Reproduce the listing below line for line, without changing anything, and omit the pictures.

** Begin **

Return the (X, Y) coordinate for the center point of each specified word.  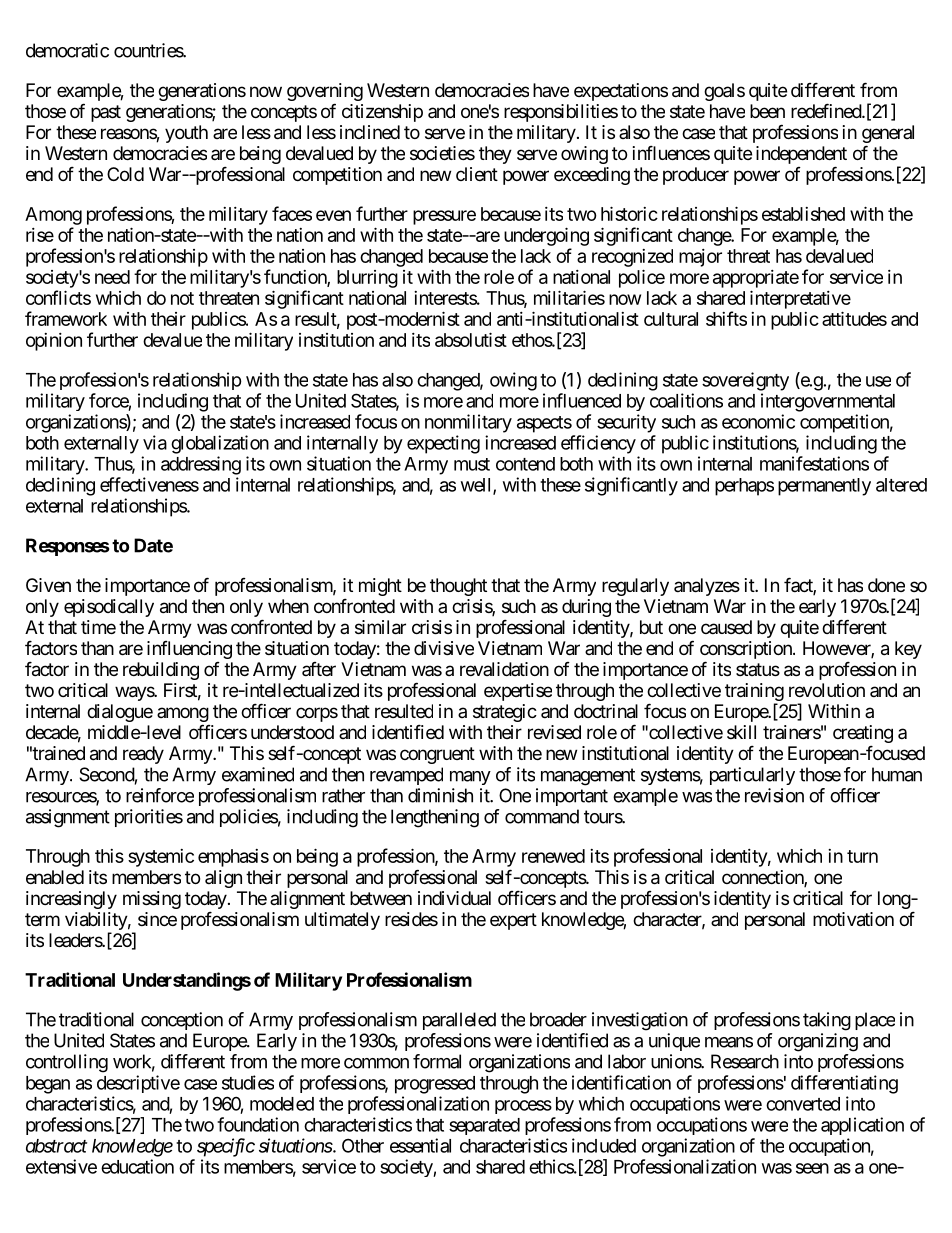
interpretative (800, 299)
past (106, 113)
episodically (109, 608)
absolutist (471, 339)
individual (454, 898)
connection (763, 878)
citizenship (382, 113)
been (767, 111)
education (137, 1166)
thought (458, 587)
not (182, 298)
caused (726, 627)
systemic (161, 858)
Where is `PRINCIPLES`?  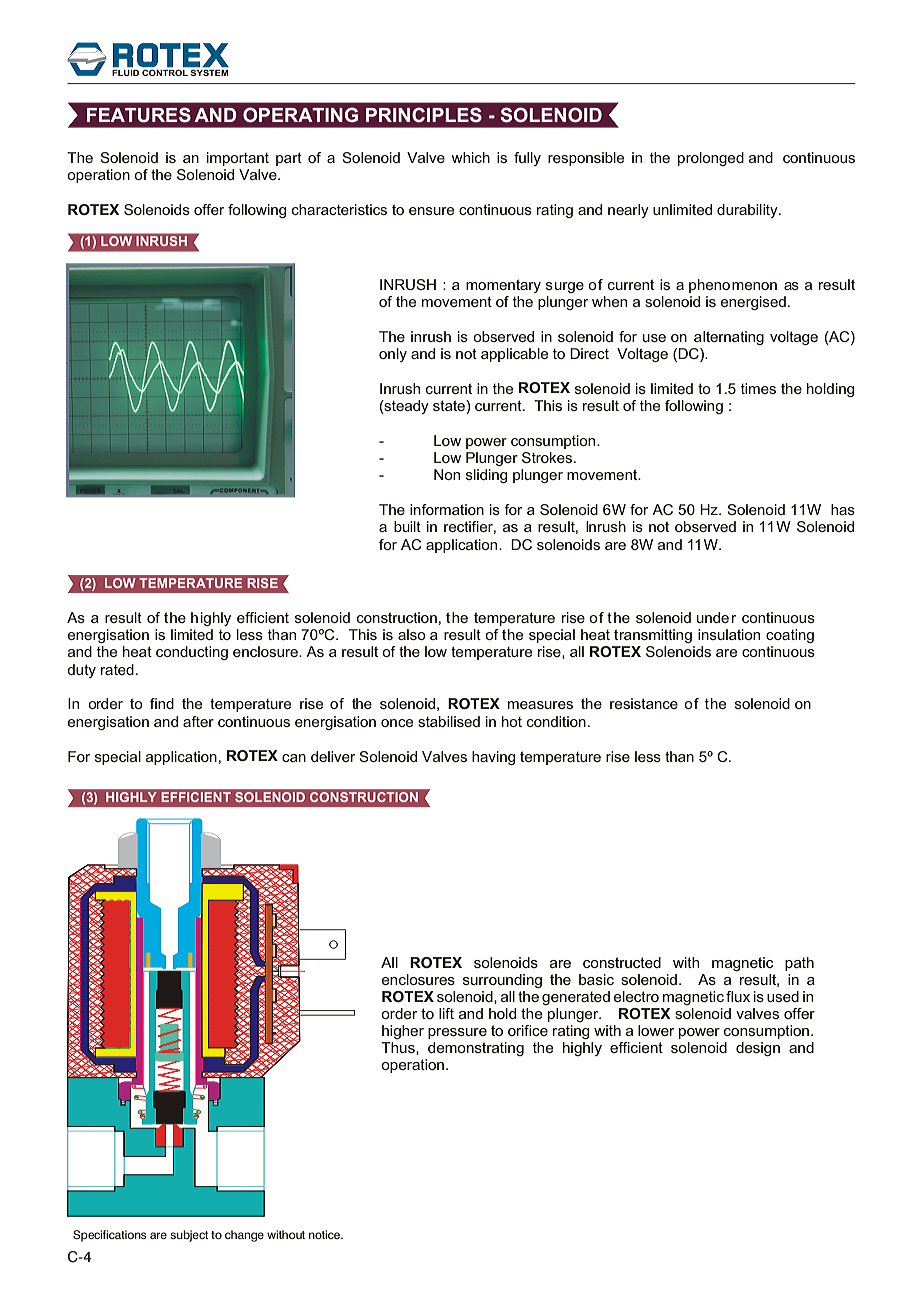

** End **

» **The response**
Return the (X, Y) coordinate for the center point of each specified word.  
interpretative (800, 299)
past (106, 113)
episodically (109, 608)
absolutist (471, 339)
individual (454, 898)
connection (763, 878)
citizenship (382, 113)
been (767, 111)
education (137, 1166)
thought (458, 587)
not (182, 298)
caused (726, 627)
systemic (161, 858)
Where is `PRINCIPLES`?  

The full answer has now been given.